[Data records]
........
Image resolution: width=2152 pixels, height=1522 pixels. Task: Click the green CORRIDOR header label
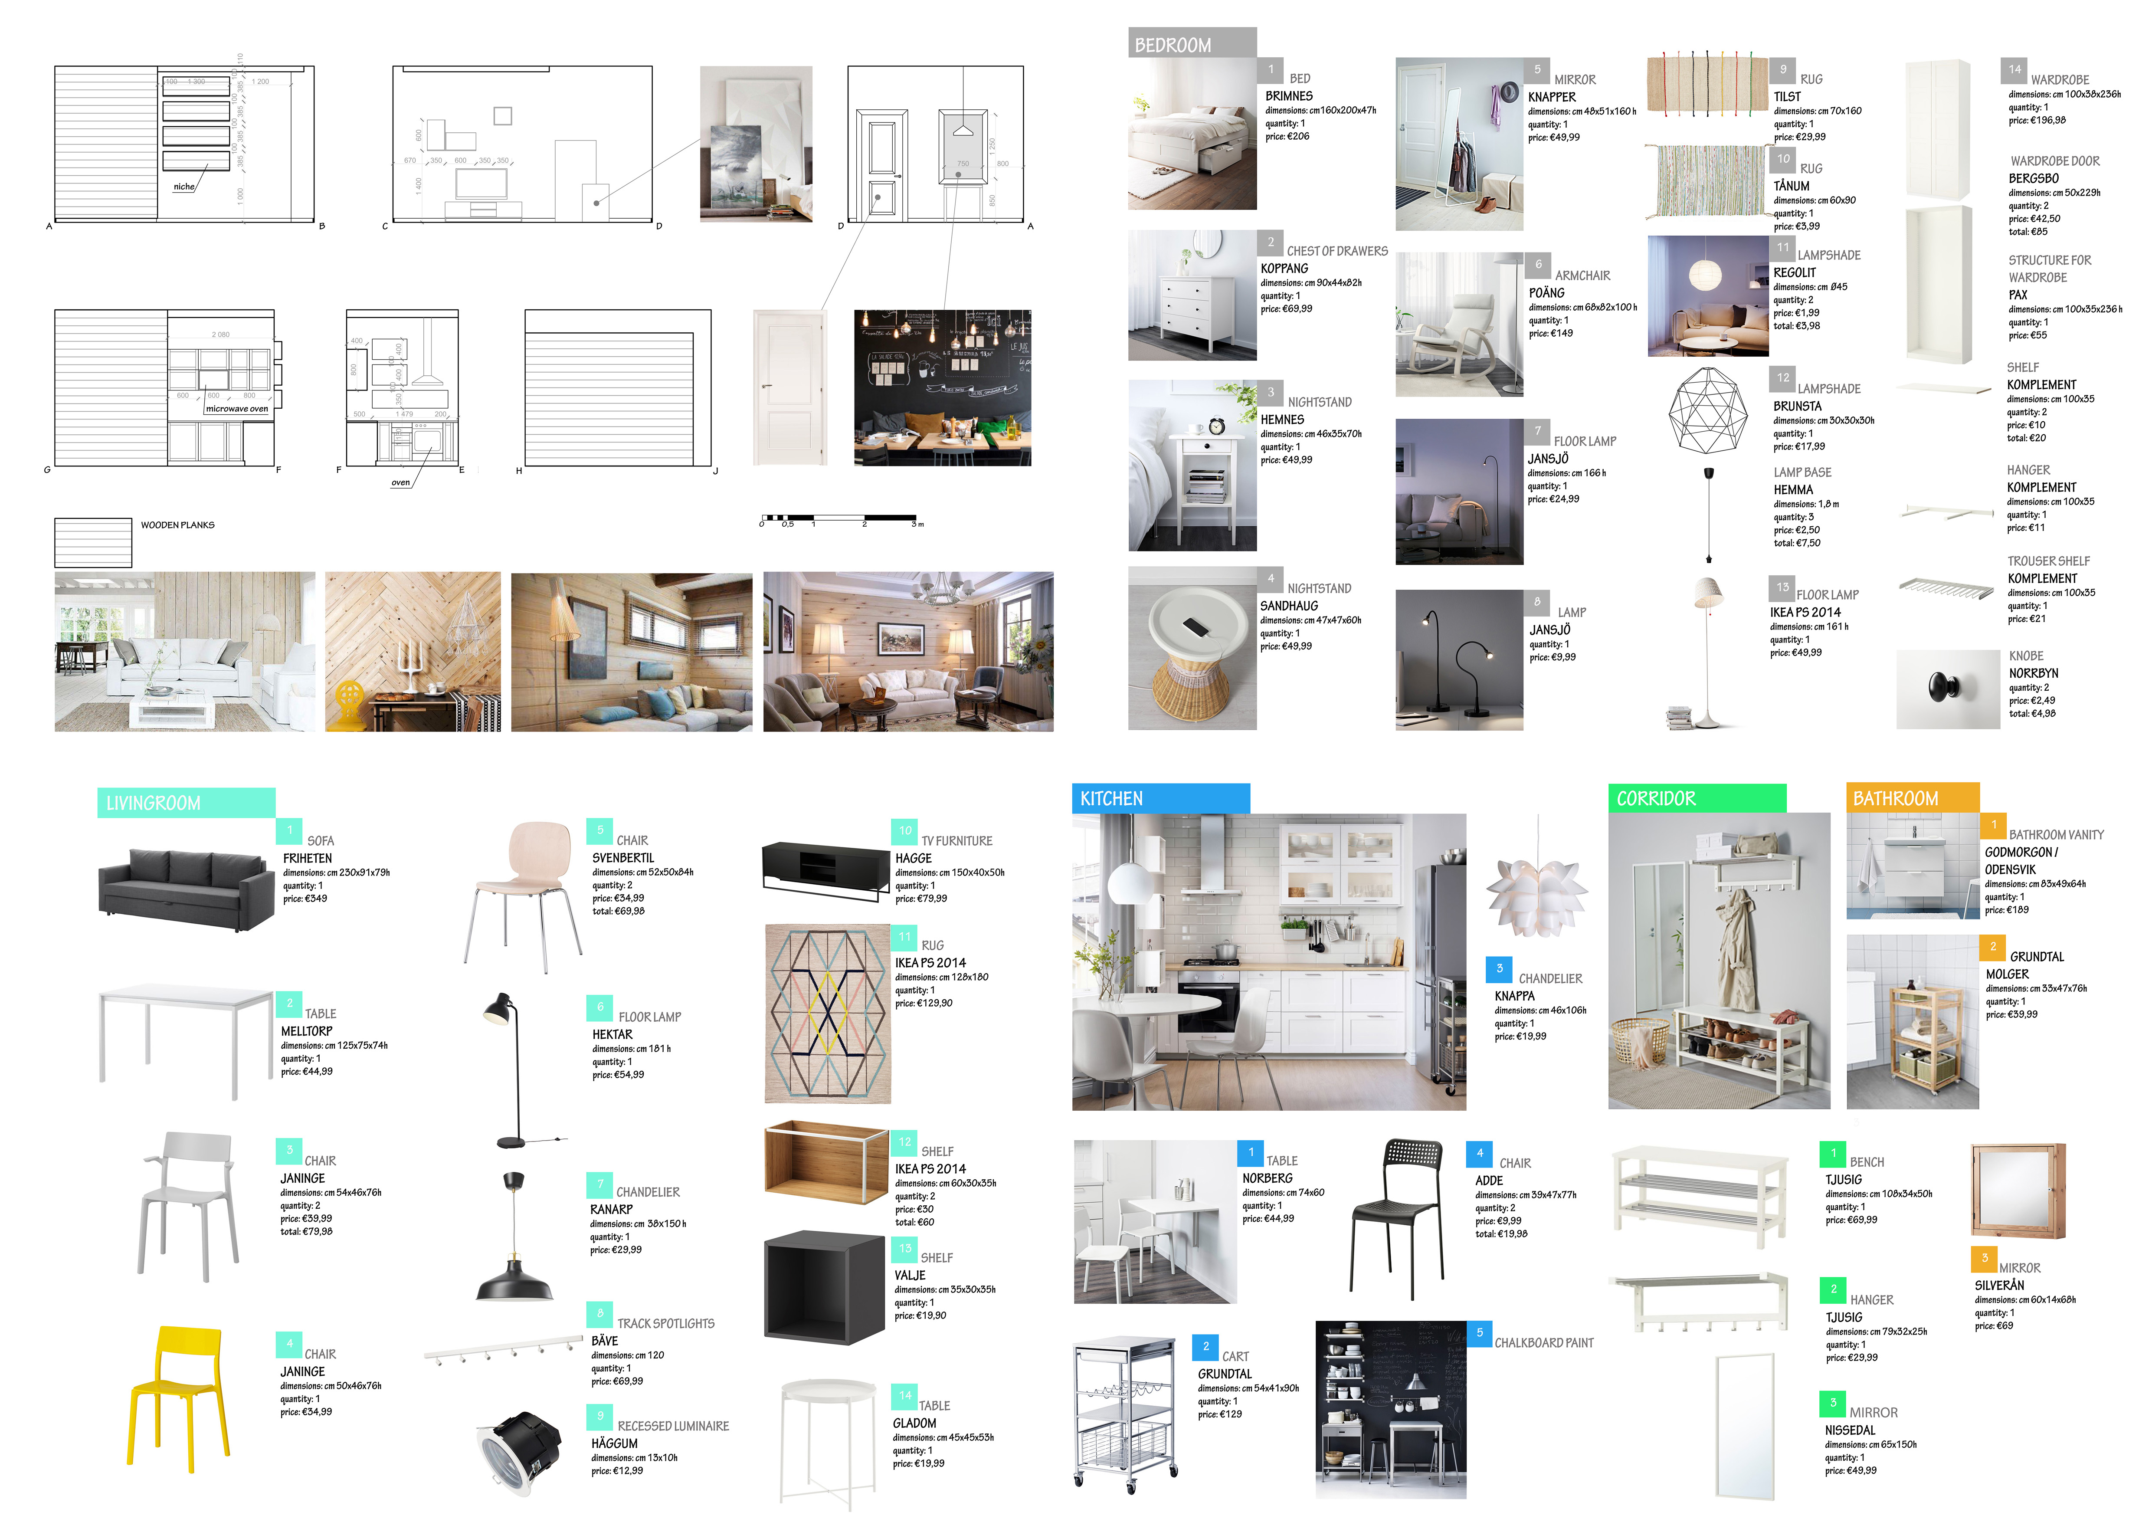pos(1696,798)
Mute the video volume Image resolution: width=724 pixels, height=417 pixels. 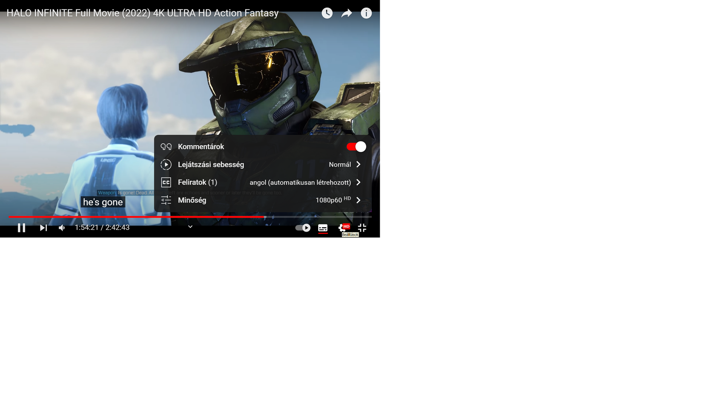pos(62,228)
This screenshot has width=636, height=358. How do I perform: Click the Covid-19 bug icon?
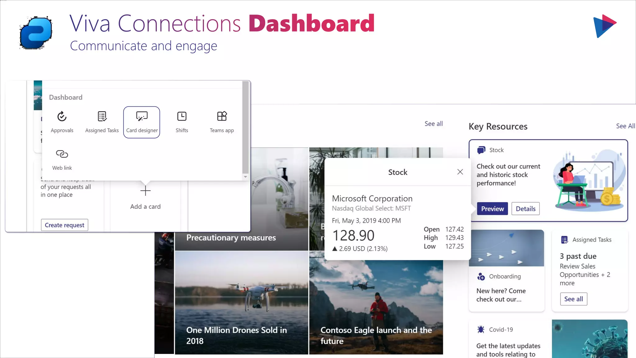tap(481, 329)
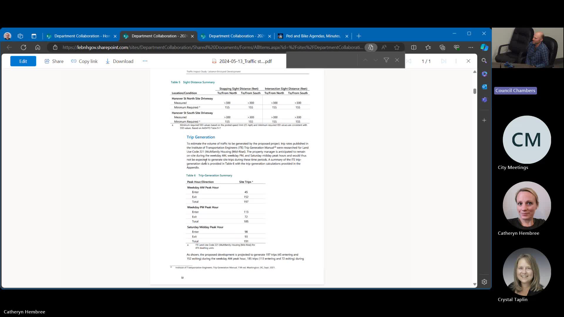The height and width of the screenshot is (317, 564).
Task: Click the blue Edit button
Action: pyautogui.click(x=23, y=61)
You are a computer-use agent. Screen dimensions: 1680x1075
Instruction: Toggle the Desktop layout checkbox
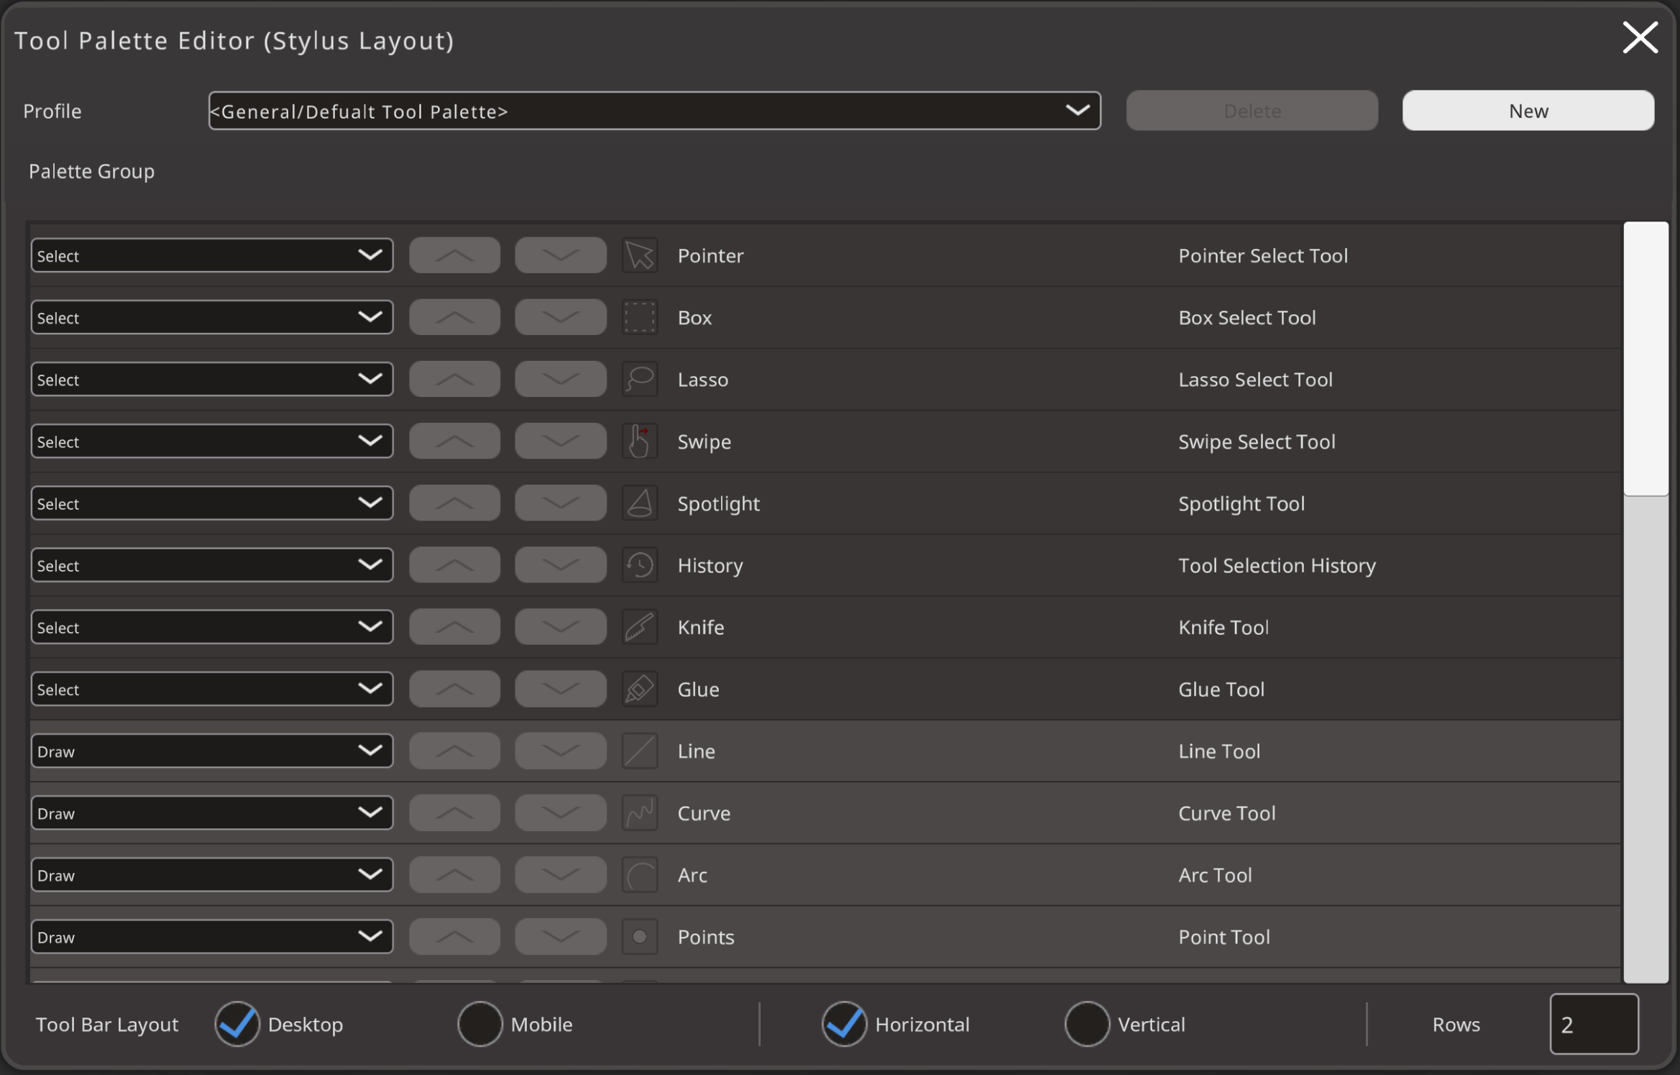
........
> _Exercise directions_: Retype word for word the span of lines above that begins with the line containing "This screenshot has" and ends with the last line of the records; skip all pictures.

> _Solution to the exercise_:
This screenshot has width=636, height=358. How do I perform: Click the Covid-19 bug icon?
tap(481, 329)
The height and width of the screenshot is (317, 564).
Task: Click the blue Edit button
Action: pyautogui.click(x=23, y=61)
You are a computer-use agent. Screen dimensions: 1680x1075
Instruction: Toggle the Desktop layout checkbox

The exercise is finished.